Les missionnaires savaient bien que rien ne se fait au Thibet sans la permission du gouvernement de Pékin ; ils n’ignoraient pas que le gouverneur, du Szechuen était en quelque sorte vice-roi de cet état subalterne, que le talaï-lama recevait de lui le mot d’ordre. Aussi, lorsque ce haut mandarin eut fait publier dans sa province les stipulations du dernier traité qui leur étaient favorables, s’imaginèrent-ils que la route de Lhassa leur était ouverte, bien plus, qu’ils allaient obtenir justice contre leurs persécuteurs et rentrer en triomphe dans leur ancienne résidence de Bonga. Ce n’est plus à la dérobée qu’ils vont prêcher les infidèles, se disent-ils ; les autorités chinoises leur délivrent des passeports ; le vicaire apostolique, Mgr Thomine-Desmazures, est reçu avec de grands honneurs à Tatsindou, sur la frontière. Peut-être ne montrèrent-ils pas une réserve suffisante en présence de ces mandarins et de ces lamas ombrageux, qui sont de toute nécessité hostiles aux idées nouvelles. Leur illusion s’évanouit bientôt. Dès qu’ils eurent mis le pied sur le sol du Thibet, on leur signifia brusquement qu’il était défendu d’aller plus loin ; il était interdit aux indigènes de leur rien vendre, de leur fournir des bêtes de somme, même d’entrer en relation avec eux. La seule concession qu’ils obtinrent fut la permission de rentrer à Bonga, et ce ne fut pas pour longtemps. En 1864, ils ne furent même plus tolérés en cet endroit. Les missionnaires qui avaient converti peu à peu plusieurs villages des environs furent expulsés les uns après les autres et tous contraints de se réfugier dans le Yunnan ou dans le Szechuen[1].

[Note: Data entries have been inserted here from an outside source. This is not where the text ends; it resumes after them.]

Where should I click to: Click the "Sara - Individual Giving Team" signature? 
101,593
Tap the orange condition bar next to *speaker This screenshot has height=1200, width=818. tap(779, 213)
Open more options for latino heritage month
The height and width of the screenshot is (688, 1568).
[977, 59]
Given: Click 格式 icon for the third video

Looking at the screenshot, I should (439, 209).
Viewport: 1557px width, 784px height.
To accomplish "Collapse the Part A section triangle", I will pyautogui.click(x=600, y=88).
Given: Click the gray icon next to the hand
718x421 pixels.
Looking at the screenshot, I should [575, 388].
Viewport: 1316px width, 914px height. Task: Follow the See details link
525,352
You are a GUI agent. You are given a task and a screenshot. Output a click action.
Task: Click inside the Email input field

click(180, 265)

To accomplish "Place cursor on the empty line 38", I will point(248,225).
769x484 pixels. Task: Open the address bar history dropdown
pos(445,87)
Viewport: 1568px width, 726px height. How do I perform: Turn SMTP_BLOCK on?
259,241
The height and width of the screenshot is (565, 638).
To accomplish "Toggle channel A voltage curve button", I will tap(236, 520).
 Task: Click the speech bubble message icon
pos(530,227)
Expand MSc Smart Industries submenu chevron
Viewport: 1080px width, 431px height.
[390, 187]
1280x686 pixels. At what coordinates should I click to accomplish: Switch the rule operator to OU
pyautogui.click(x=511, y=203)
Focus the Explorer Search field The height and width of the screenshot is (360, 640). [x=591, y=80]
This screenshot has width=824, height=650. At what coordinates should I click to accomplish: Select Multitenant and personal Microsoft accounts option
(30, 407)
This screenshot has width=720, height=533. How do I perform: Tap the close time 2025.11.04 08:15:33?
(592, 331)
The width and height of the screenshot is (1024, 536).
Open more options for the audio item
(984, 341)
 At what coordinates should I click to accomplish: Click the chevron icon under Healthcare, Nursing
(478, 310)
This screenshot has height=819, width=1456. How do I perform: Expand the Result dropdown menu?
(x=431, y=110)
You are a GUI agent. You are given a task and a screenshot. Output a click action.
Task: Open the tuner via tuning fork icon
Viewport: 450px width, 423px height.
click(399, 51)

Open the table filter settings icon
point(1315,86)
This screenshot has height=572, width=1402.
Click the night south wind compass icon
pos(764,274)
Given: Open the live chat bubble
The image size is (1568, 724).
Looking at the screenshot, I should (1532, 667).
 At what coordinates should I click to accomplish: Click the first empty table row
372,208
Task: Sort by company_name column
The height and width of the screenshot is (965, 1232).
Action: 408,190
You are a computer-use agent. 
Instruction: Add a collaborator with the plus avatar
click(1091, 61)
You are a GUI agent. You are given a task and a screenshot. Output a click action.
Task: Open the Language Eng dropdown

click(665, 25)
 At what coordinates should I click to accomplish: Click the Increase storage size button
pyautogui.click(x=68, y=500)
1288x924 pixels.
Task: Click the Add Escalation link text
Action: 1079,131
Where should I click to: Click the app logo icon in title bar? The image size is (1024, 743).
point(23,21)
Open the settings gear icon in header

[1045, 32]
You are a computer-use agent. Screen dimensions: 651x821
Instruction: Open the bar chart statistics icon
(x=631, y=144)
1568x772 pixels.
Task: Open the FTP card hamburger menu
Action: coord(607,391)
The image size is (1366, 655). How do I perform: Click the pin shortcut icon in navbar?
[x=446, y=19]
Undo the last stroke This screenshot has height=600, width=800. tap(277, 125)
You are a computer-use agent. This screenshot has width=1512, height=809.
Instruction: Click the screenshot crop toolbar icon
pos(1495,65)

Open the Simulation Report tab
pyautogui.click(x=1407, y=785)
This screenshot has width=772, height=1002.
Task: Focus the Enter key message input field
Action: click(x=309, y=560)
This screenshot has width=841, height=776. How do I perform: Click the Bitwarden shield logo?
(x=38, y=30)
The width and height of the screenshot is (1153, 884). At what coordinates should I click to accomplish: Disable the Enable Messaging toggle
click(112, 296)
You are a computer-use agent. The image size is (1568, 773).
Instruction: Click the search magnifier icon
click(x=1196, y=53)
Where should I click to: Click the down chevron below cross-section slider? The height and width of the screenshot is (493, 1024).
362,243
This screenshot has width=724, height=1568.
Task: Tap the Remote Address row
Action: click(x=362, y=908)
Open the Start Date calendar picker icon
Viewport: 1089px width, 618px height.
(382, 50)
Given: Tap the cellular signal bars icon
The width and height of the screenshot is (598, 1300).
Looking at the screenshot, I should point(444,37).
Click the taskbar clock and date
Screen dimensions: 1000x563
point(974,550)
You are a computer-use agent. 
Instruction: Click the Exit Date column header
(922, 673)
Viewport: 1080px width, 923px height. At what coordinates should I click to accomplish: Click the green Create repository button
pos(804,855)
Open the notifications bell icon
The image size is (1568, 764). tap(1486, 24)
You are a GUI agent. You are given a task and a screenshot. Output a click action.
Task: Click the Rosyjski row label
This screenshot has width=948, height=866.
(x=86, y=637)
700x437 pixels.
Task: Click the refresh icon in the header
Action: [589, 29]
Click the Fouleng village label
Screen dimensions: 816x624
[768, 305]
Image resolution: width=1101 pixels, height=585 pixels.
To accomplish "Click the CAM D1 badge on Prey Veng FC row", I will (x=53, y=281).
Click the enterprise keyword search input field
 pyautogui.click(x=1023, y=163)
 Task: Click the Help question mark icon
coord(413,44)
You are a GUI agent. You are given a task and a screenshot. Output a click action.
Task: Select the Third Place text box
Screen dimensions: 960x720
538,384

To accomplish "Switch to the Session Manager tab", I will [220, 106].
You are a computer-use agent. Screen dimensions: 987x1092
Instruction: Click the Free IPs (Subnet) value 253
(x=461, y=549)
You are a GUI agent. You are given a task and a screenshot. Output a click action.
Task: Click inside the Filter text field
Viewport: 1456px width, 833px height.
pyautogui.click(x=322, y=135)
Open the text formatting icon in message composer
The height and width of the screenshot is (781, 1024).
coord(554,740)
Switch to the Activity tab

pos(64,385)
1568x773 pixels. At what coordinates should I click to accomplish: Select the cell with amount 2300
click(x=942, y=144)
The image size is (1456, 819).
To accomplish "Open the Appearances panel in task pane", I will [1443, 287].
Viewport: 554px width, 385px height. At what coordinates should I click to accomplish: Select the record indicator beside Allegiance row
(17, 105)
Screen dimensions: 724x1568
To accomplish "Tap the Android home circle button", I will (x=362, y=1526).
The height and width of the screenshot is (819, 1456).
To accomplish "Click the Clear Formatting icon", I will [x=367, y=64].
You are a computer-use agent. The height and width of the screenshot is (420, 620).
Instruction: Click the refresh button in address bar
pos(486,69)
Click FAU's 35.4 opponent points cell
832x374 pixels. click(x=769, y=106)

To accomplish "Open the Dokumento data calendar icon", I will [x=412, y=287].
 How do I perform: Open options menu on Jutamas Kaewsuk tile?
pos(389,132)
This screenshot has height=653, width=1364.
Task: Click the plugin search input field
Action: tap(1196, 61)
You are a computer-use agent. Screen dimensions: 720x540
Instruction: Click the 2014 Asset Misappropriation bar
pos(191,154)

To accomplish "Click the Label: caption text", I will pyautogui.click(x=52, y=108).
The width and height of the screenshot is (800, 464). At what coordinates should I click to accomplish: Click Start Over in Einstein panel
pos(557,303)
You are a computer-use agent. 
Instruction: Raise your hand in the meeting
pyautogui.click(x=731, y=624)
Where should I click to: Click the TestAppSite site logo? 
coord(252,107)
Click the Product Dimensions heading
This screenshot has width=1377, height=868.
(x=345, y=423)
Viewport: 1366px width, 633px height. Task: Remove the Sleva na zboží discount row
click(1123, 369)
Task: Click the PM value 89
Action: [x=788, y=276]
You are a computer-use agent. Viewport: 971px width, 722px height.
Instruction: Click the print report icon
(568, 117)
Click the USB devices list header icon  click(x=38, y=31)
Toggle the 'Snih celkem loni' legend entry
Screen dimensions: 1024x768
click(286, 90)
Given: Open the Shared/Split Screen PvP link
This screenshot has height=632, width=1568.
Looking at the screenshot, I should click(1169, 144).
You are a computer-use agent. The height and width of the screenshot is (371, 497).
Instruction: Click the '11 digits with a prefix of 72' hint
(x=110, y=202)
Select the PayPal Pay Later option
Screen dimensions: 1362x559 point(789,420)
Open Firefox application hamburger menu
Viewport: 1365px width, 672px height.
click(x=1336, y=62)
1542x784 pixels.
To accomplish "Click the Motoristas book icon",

Ainsi les missionnaires français ne sont guère plus heureux que

  1. On trouvera le récit complet de ces événemens, ainsi que beaucoup de renseignemens pou connus sur le royaume de Lhassa, dans la Mission du Thibet, ouvrage rédigé d’après les lettres de M. l’abbé Desgodins, l’un des missionnaires de Bonga.